I noticed this about a month into joining the team, and suggested we uh... don't have the computers run for like two orders of magnitude longer than they need to for every query. I literally can't remember what was said, there was some Agile bullshit about doing a discovery piece, then it just never happened.

IV. Just Doing The Fucking Thing

Anyway, months later, they finally give me a card that says "Discovery: Optimise Costs". Now I have to optimize costs so that I have something to say at the next standup, and fortunately I know just the thing! I'll test my hypothesis that this is all a sick joke, and I'm going to push the button that I secretly think should obviously have been pushed.
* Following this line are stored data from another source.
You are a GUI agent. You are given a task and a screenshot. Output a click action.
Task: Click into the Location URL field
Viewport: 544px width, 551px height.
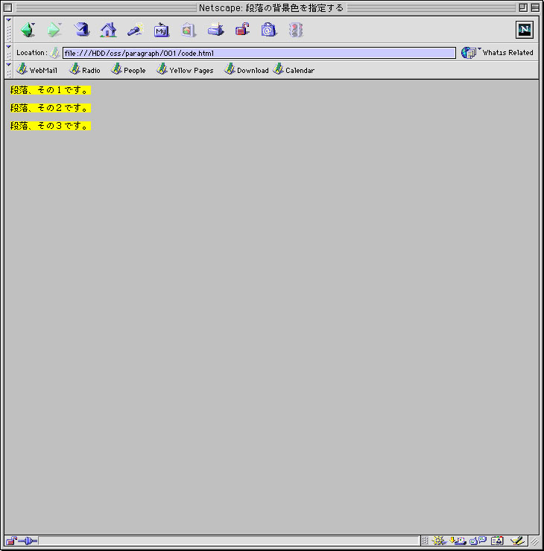coord(259,53)
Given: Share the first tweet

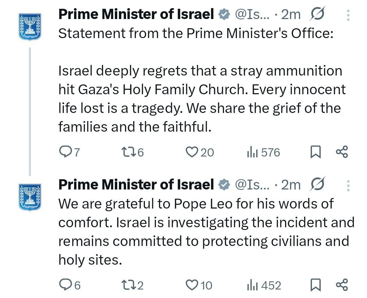Looking at the screenshot, I should click(342, 152).
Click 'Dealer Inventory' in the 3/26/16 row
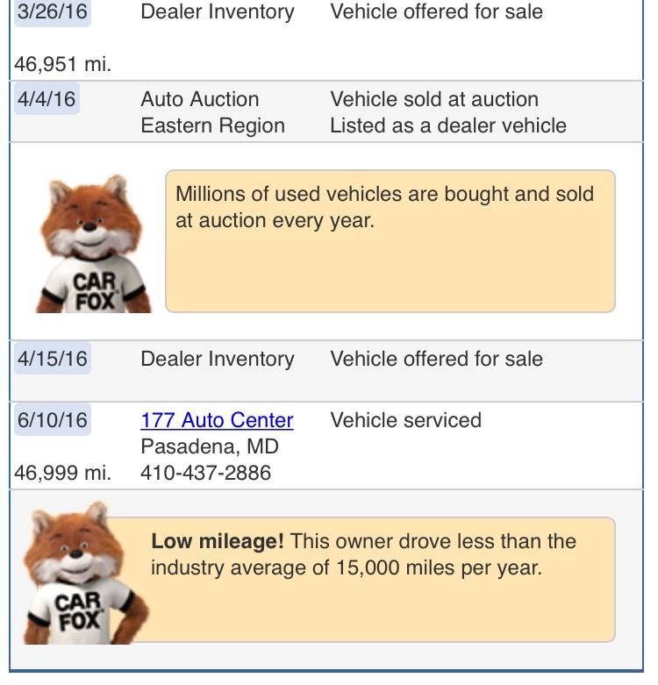Viewport: 658px width, 685px height. (217, 12)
We've got a new guy on another team who seems excellent, so I ask management if I can give him admin credentials since we need competent people. They say no. I flick him some lower-level database credentials that I technically wasn't told not to do since they aren't admin credentials, and he sanity-checks that it would save money. At 4PM on the last day of the week, I ping a chat full of good engineers and no managers to make sure I'm not about to nuke everything, then just do it.

V. Chaos Reigns

I return to work the following Monday. I suspected that this would save a bunch of money, and guess what, our projected bill dropped from a million to half a million dollars, and everyone is losing their fucking minds.

My team has spun this as a huge cost saving, when really we just applied a fire extinguisher to the pile of money that we had set alight.
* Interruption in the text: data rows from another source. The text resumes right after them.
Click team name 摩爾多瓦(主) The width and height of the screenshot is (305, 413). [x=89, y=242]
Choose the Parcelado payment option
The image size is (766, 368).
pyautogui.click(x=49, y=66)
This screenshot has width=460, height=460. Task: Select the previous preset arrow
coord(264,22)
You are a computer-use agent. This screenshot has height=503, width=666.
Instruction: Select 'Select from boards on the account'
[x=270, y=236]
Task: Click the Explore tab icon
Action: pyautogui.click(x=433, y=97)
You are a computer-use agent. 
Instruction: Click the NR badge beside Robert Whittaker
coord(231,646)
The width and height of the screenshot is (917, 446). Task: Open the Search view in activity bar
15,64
Other teams are attacking my team, insisting that it can't be a coincidence that the one new guy joined exactly as we did this, and how was it possible we didn't know how to generate that kind of saving without his help? They are saying this because it makes them seem higher status and their teams only produce money in the land where you lie all day, but it is a fair question.

While my managers are very happy, they quietly suggest it may be unwise to roll out the changes to all the computers (I only did a few to be safe) because it would oversaturate the department to hear about us all day. And invite unwelcome questions. The subtext is that if we do this all slowly enough, it might seem like it took a lot of effort instead of just clicking buttons that I said had to be clicked almost a year ago.
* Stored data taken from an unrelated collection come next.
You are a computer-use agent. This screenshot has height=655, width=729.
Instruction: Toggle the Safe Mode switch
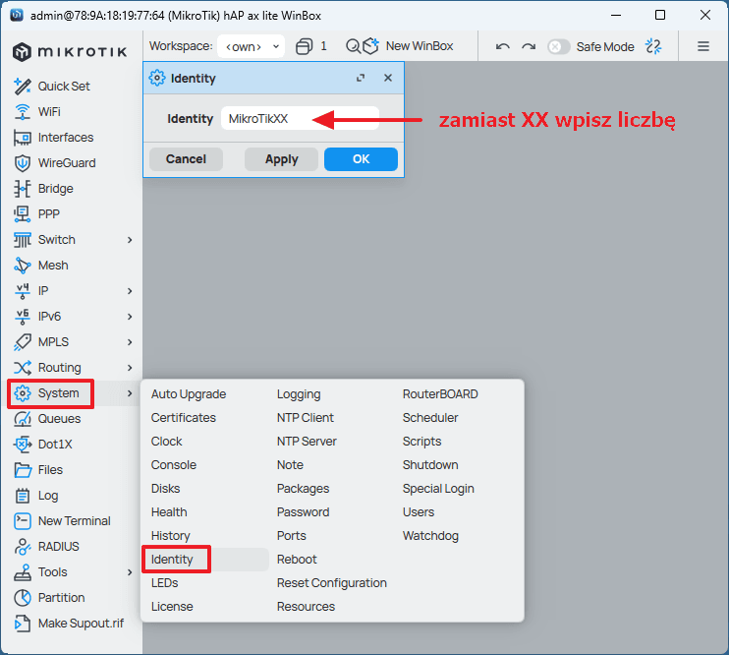point(559,46)
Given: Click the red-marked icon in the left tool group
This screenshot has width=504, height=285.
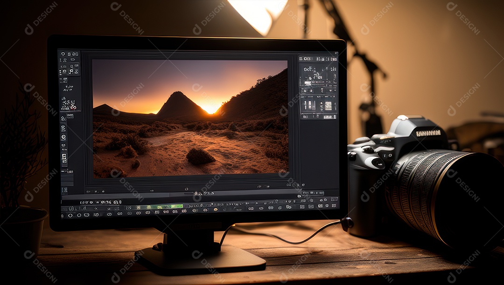Looking at the screenshot, I should tap(72, 107).
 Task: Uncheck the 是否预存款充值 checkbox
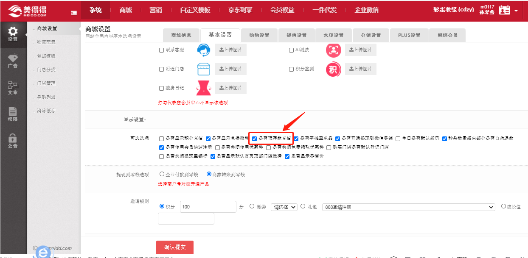coord(255,139)
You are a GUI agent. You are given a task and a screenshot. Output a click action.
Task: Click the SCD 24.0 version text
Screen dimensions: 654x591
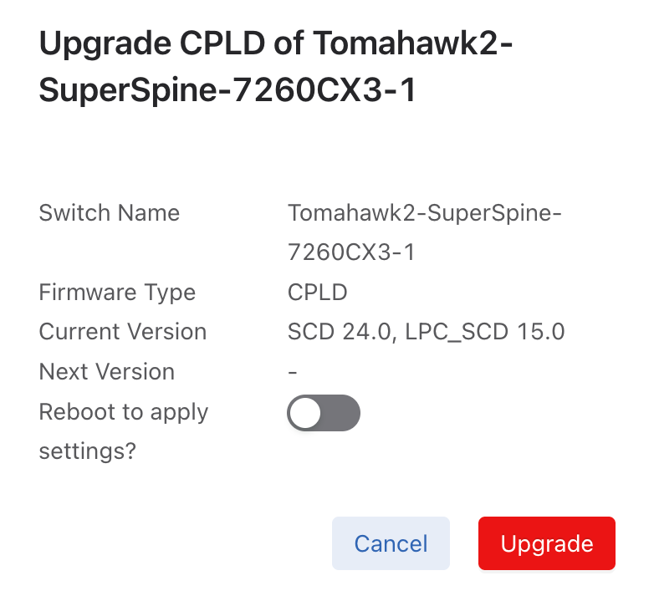point(338,332)
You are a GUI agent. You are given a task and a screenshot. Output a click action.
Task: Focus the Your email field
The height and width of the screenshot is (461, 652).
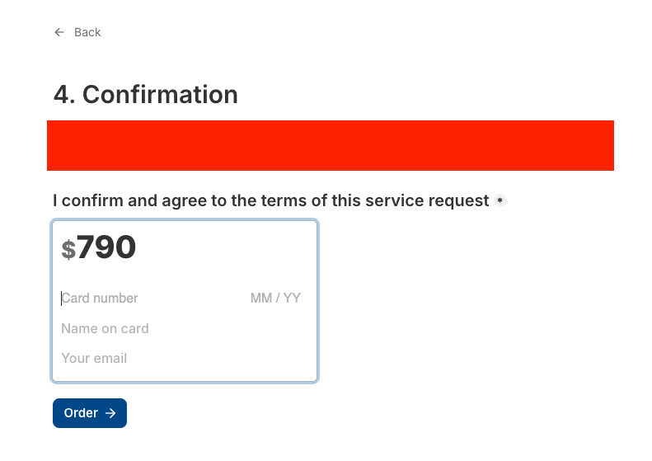(x=165, y=358)
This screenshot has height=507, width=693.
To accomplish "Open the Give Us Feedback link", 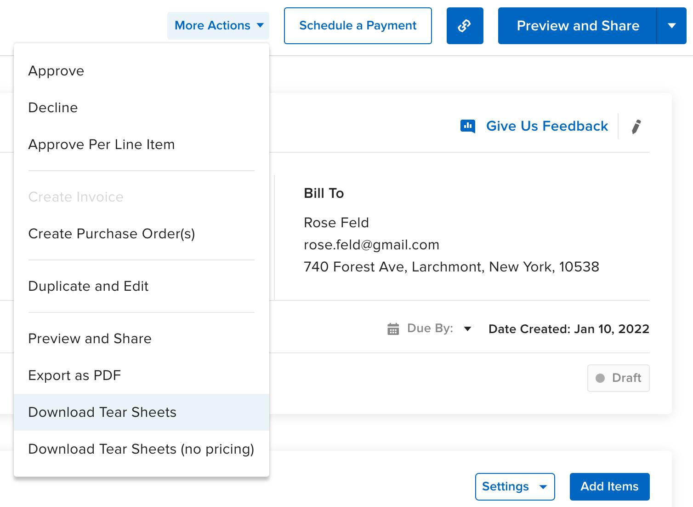I will (547, 126).
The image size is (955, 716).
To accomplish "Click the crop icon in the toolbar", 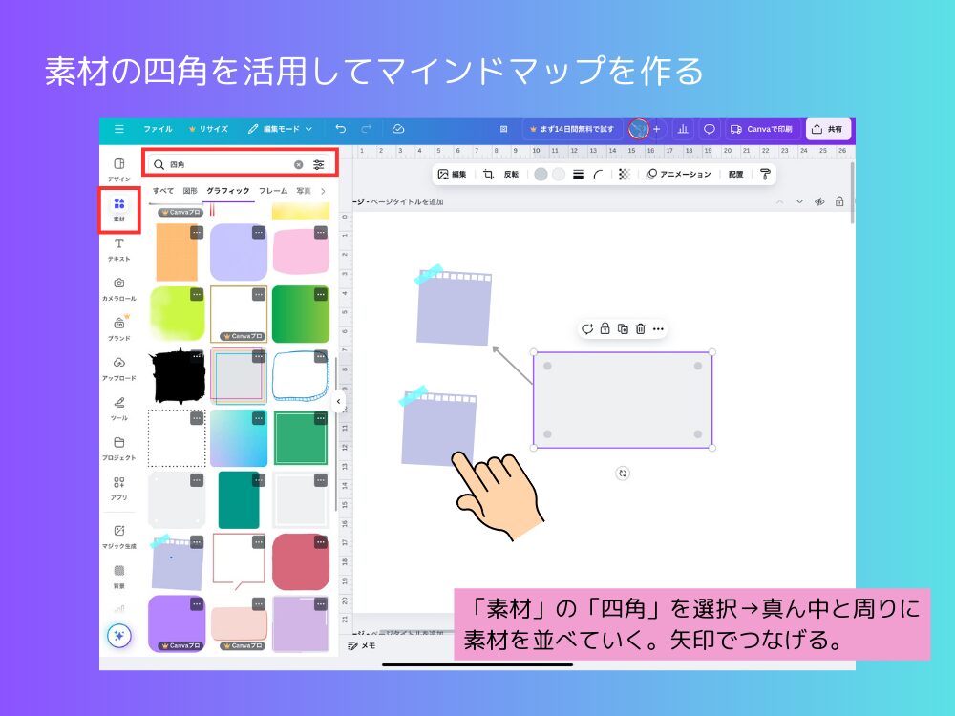I will coord(488,175).

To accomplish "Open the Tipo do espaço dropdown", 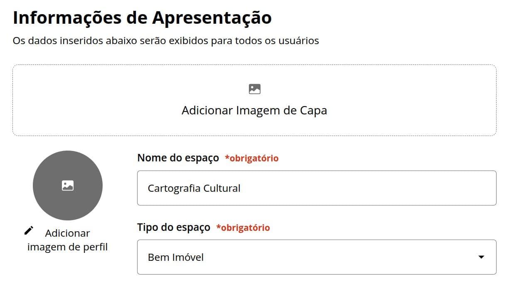I will coord(317,257).
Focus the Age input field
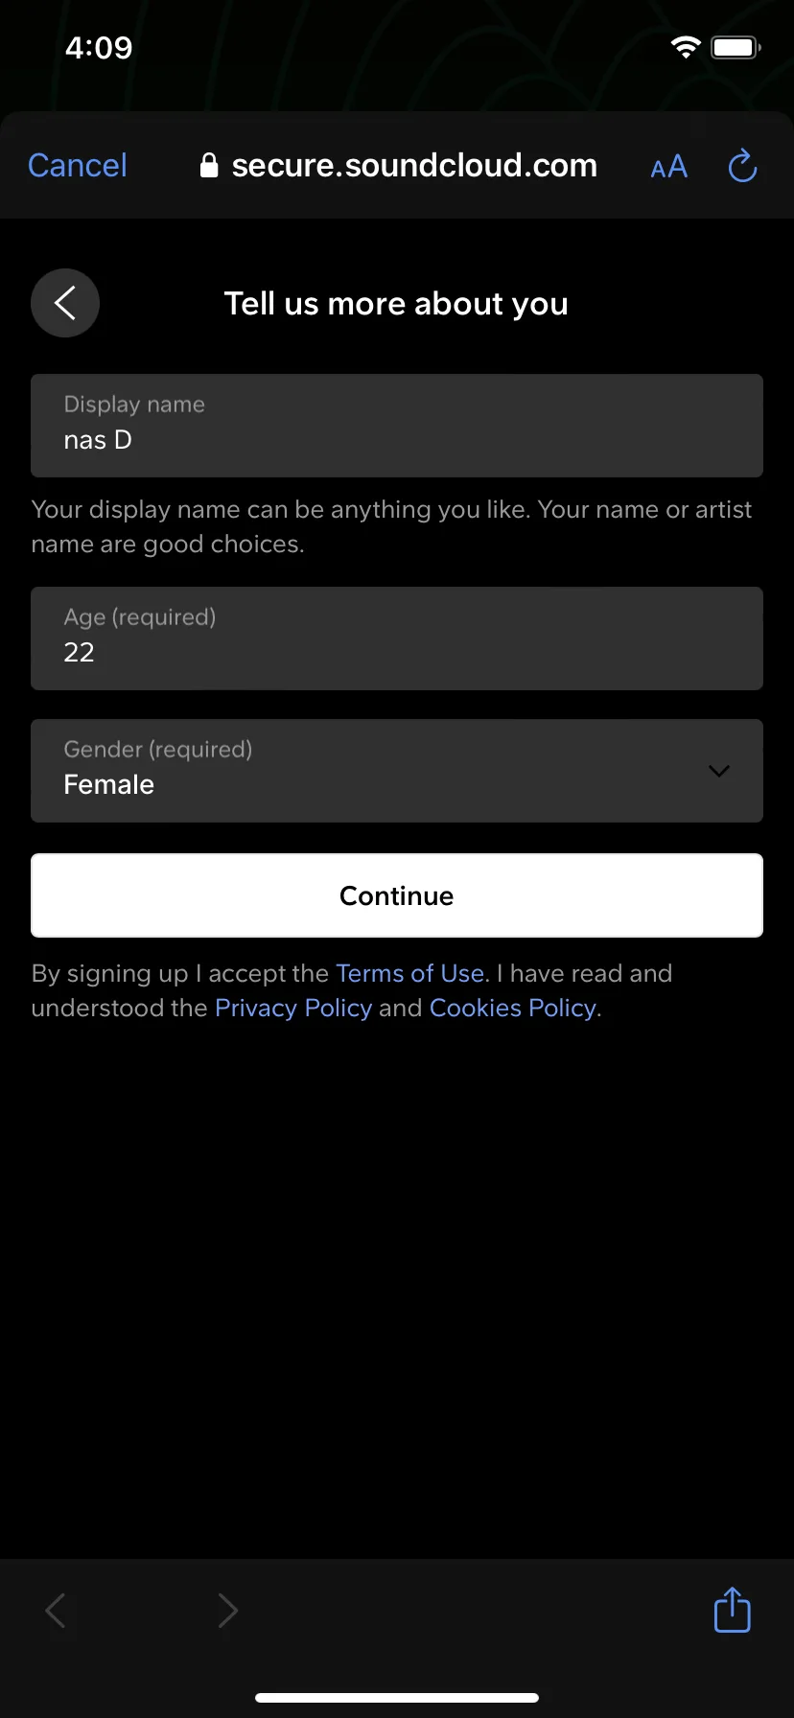 pos(397,638)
I am asked to write some PowerPoints, which include phrases like "a careful statistical analysis of user usage patterns indicated an opportunity to more effectively allocate resources", implying that nothing was wrong, we just needed to collect more data before deciding not to let the expensive machines idle all day.

Every day, I dread someone asking me to explain what the change was, because I will have to fucking yeet some managers I like under a bus, but they can't resist talking about the change non-stop because it is the closest some of them will ever get to impacting the bottom line. And many of them are actually decent managers, it's just that this whole department, like many departments, is some sort of weird political PsyOp to get executives promoted. It's cosplaying as a real business and the board thinks the costume is convincing.

VI. The Aftermaths and Takeaways

By identifying a handful of good engineers and going totally rogue, we outperformed the entire department pretty effortlessly. The competent people are there, just made totally impotent by the organization, and I'm still convinced that this place is probably better than the median organization.

I ask management for a 30K raise after saving 500K and my message is still unread. I suspect I will eventually receive either nothing or 5K.

I have even more meetings now because everyone wants to talk about how we saved the money. I had to make a PowerPoint. Kill me.

I would have been better off not doing anything. Let that be a lesson to you. Do you hear me? I applied myself for five minutes against my own better judgement, had the greatest success of my career, and have immediately been punished for it. Learn from my mistakes, I beg of you.